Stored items
--
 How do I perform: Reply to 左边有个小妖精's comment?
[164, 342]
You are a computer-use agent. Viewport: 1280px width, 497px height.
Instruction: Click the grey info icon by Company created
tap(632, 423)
--
__WHAT YOU HAVE TO DO__
Please transcribe the records in full, keeping every word as it is.

__TASK SOLUTION__
 How do I perform: Reply to 左边有个小妖精's comment?
[164, 342]
You are a computer-use agent. Viewport: 1280px width, 497px height.
Instruction: Click the grey info icon by Company created
tap(632, 423)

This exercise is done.